Marta Braun surveys Marey’s work in her fascinating monograph, Picturing Time, and Rebecca Solnit discusses Muybridge and his influences in River of Shadows: Eadweard Muybridge and the Technological Wild West.
*2 I have experienced this myself after drinking sakau, an intoxicant popular in Micronesia. I described some of the effects in a journal, and later in my book The Island of the Colorblind:
Ghost petals ray out from a flower on our table, like a halo around it; when it is moved…it leaves a slight train, a visual smear…in its wake. Watching a palm waving, I see a succession of stills, like a film run too slow, its continuity no longer maintained.
*3 As I explore in my book Musicophilia, music, with its rhythm and flow, can be of crucial importance in such freezings, allowing patients to resume their flow of movement, perception, and thought. Music sometimes seems to act as a sort of model or template for the sense of time and movement that such patients have temporarily lost. Thus a parkinsonian patient in the midst of a standstill may be enabled to move, even to dance, when music is played. Neurologists intuitively use musical terms here and speak of parkinsonism as a “kinetic stutter” and normal movement as “kinetic melody.”

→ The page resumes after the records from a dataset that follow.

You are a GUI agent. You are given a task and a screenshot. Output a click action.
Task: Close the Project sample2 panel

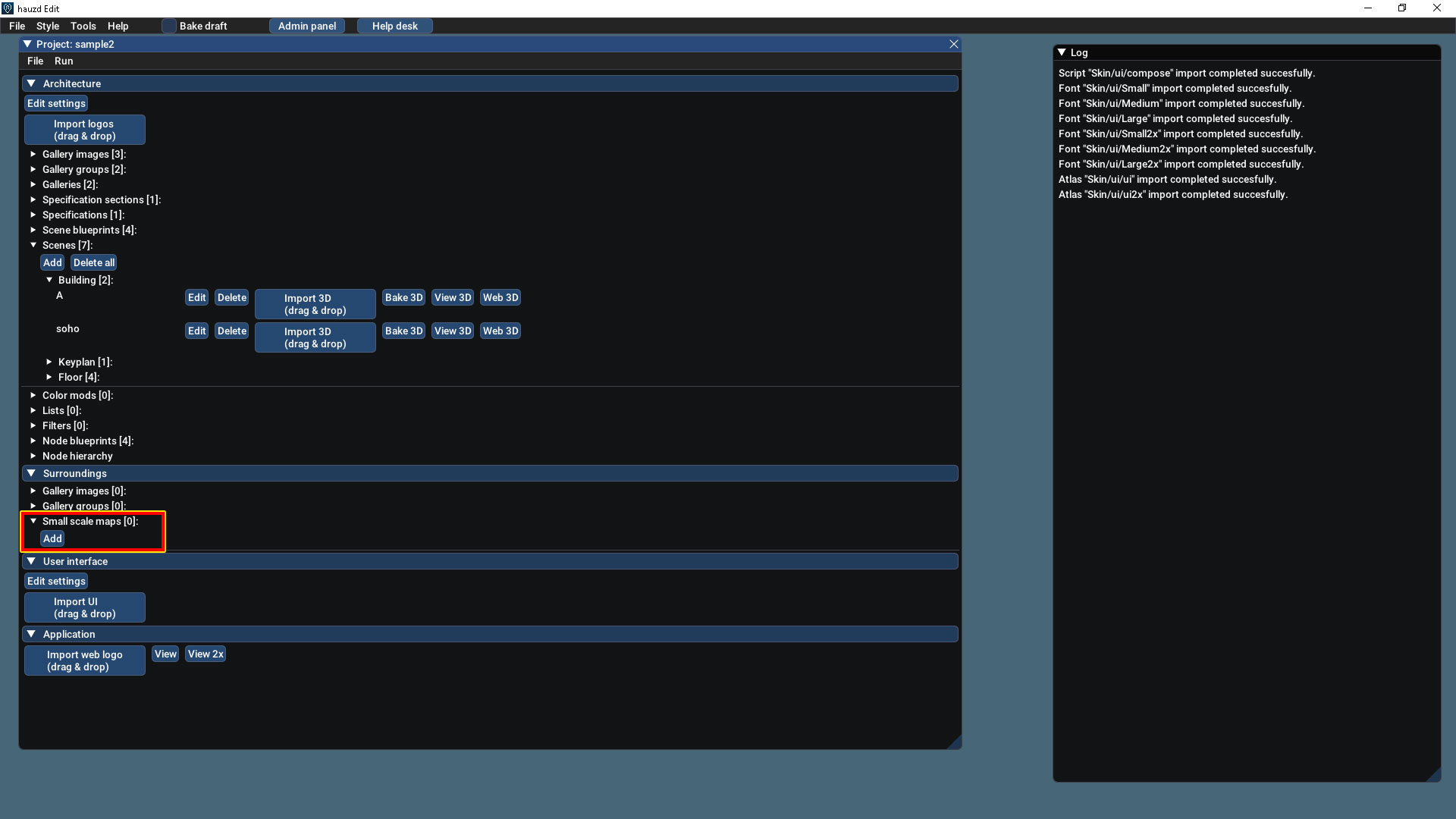click(x=954, y=44)
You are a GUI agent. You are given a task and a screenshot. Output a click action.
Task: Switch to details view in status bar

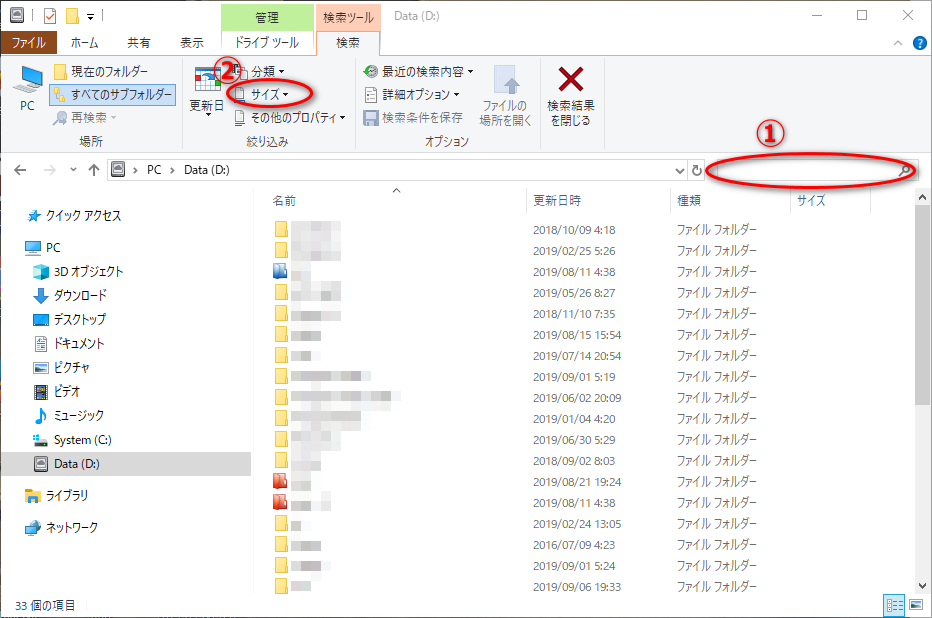[894, 605]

*4 No paradigms or concepts, however original, ever come totally out of the blue. While population thinking in relation to the brain only emerged in the 1970s, there was an important antecedent twenty-five years earlier: Donald Hebb’s famous 1949 book, The Organization of Behavior. Hebb sought to bridge the great gap between neurophysiology and psychology with a general theory that could relate neural processes to mental ones and, in particular, show how experience could modify the brain. The potential
for modification, Hebb felt, was vested in the synapses that connect brain cells to each other. Hebb’s original concept was soon to be confirmed and set the stage for new ways of thinking. A single cerebral neuron, we now know, can have up to ten thousand synapses, and the brain as a whole has upwards of a hundred trillion, so the capacities for modification are practically infinite. Every neuroscientist who now thinks about consciousness is thus indebted to Hebb.
*5 Koch gives a vivid and personal history of their work, and of the search for the neural basis of consciousness generally, in his book The Quest for Consciousness.

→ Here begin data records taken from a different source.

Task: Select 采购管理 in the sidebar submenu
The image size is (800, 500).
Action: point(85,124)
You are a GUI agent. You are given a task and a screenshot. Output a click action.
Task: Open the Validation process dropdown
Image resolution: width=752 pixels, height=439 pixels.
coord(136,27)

*6 One hypothesis to explain the mechanisms of binding entails the synchronization of neuronal firing in a range of sensory areas. Sometimes it may fail to occur, and Crick cites a comic instance of this in his 1994 book, The Astonishing Hypothesis: “A friend walking in a busy street ‘saw’ a colleague and was about to address him when he realized that the black beard belonged to another passerby and the bald head and spectacles to another.”
*7 The term “perceptual moment” was first used by the psychologist J. M. Stroud in the 1950s, in his paper “The Fine Structure of Psychological Time.” The perceptual moment represented for him the “grain” of psychological time, that duration (about a tenth of a second, he estimated from his experiments) which it took to integrate sensory information as a unit. But, as Crick and Koch remark, Stroud’s “perceptual moment” hypothesis was virtually ignored for the next half a century.

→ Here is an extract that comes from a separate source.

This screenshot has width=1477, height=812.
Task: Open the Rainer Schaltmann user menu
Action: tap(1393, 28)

*8 In his delightful book A Natural History of Vision, Nicholas Wade quotes Seneca, Ptolemy, and other classical authors who, observing that a flaming torch swung rapidly in a circle appeared to form a continuous ring of fire, realized that there must be a considerable duration or persistence of visual images (or, in Seneca’s term, a “slowness” of vision). An impressively accurate measurement of this duration—as 8⁄60 of a second—was made in 1765, but it was only in the nineteenth century that the persistence of vision was systematically exploited in such instruments as the zoetrope. It seems too that motion illusions akin to the wagon-wheel effect were well known as much as two thousand years ago.